Last week, President Donald Trump said the Saudis had "already deposited $1 billion in the bank”.
"We’re sending more [troops] to Saudi Arabia, and Saudi Arabia is paying us for it,” Trump said. "I said, ‘Listen, you’re a very rich country. You want more troops? I’m going to send them to you, but you have to pay us.’ They’re paying us.

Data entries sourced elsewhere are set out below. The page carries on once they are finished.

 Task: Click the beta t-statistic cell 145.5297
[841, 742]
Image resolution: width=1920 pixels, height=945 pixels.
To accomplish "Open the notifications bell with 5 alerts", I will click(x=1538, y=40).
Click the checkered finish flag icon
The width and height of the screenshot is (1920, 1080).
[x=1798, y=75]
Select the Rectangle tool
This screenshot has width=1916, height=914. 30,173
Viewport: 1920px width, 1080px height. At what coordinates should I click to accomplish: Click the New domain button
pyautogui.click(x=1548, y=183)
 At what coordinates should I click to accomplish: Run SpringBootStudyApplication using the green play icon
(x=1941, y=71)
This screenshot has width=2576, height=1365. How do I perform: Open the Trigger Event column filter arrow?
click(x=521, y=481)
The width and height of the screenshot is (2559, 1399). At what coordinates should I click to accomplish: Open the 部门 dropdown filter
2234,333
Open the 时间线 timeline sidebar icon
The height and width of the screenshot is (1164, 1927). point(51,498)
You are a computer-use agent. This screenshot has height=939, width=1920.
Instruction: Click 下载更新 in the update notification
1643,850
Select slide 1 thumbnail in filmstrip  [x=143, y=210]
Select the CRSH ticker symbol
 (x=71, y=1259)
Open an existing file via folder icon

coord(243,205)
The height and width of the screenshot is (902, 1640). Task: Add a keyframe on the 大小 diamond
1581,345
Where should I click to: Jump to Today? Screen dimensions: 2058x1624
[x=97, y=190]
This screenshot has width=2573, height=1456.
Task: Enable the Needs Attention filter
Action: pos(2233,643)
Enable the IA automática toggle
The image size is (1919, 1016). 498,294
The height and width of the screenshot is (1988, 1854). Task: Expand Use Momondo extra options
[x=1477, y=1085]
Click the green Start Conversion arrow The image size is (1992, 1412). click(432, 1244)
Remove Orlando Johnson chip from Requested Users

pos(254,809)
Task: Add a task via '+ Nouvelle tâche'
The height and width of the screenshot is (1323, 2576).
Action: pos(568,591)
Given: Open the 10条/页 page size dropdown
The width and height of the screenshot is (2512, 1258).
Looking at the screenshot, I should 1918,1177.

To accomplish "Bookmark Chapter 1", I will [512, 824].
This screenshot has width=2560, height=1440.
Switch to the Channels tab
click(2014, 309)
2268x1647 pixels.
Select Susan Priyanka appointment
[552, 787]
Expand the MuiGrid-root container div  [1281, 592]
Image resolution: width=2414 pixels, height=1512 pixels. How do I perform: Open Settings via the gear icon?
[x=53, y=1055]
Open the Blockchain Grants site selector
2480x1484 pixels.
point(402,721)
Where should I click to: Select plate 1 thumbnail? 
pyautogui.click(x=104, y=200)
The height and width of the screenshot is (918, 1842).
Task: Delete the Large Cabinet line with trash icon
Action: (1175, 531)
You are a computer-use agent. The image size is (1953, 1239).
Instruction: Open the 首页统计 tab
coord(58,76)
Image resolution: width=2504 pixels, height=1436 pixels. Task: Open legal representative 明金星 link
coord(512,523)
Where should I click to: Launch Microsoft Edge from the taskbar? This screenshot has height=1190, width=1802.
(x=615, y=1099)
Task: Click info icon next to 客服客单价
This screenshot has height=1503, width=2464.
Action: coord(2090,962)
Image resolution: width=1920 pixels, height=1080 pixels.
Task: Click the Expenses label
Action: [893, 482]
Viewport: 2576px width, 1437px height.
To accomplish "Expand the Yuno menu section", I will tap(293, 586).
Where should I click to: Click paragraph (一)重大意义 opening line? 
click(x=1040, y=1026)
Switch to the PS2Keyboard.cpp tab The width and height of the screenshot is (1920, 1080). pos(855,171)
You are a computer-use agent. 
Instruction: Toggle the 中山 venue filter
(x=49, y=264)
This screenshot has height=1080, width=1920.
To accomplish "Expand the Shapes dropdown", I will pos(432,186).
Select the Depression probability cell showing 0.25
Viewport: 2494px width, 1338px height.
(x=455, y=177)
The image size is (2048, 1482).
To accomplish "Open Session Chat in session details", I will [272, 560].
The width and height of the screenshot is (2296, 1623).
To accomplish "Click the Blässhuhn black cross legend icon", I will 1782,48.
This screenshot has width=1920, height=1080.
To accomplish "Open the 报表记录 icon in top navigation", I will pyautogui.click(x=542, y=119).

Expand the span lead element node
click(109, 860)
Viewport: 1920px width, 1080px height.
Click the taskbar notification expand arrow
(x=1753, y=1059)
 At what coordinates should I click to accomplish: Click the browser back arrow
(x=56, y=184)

They’ve already deposited $1 billion in the bank.”
Critics, including independent representative Justin Amash, slammed the move, accusing Trump of using American troops as "paid mercenaries.”
"He sells troops,” Amash tweeted.
Speaking to MSNBC, Democrat representative Barbara Lee said Trump deposited the Saudi money in a personal bank account and that the president was "selling our soldiers as mercenaries to foreign governments.”
Pentagon spokeswoman Rebarich said discussions were ongoing to formalize the contributions.
The Saudi funds are to cover the overall costs of deploying troops, as well as fighter jets and Patriot missile defense batteries to protect Saudi oil installations, CNN reported.
The deployments began after what the Saudis and Americans claimed were Iran’s attacks on Aramco oil facilities in September 2019. Iran has denied any involvement in the attacks, for which
 Yemen’s Ansaraullah movement claimed responsibility.
The military buildup has come despite Trump repeatedly claiming that he wants to reduce the U.S. military deployment in the Middle East.
Meanwhile, French President Emmanuel Macron said on Thursday his country will deploy the Charles de Gaulle aircraft carrier and its battle group to support French military operations in Middle East.
"The aircraft carrier will support Chammal operations (in the Middle East) from January to April 2020 before deploying to the Atlantic Ocean and the North Sea”, Macron said at a New Year speech to the French military, according to Reuters.
France has also deployed a radar system on the eastern coast of Saudi Arabia to beef up its ally’s defenses after missile attacks on the kingdom’s oil infrastructure in September, French officials said.
"In the Arabian Peninsula and the Persian Gulf, where tensions are mounting, we have deployed in record time the Jaguar Task Force, which contributes to reassuring the Saudi kingdom,” President Emmanuel Macron said in a speech to the French military late on Thursday.
The initiative had not been announced until now.
The United States’ withdrawal in 2018 from Iran’s nuclear deal with world powers and the reimposition of U.S. sanctions has triggered an escalation in tensions over several months that briefly led to open conflict in January.
French officials said a radar system as part of the Jaguar Task Force mission had been deployed on the eastern coast of Saudi Arabia facing the Persian Gulf. They declined to give further details.
The deployment comes amid growing tensions between Iran and the United States, which escalated following Washington’s assassination of top Iranian general Qassem Soleimani in Baghdad.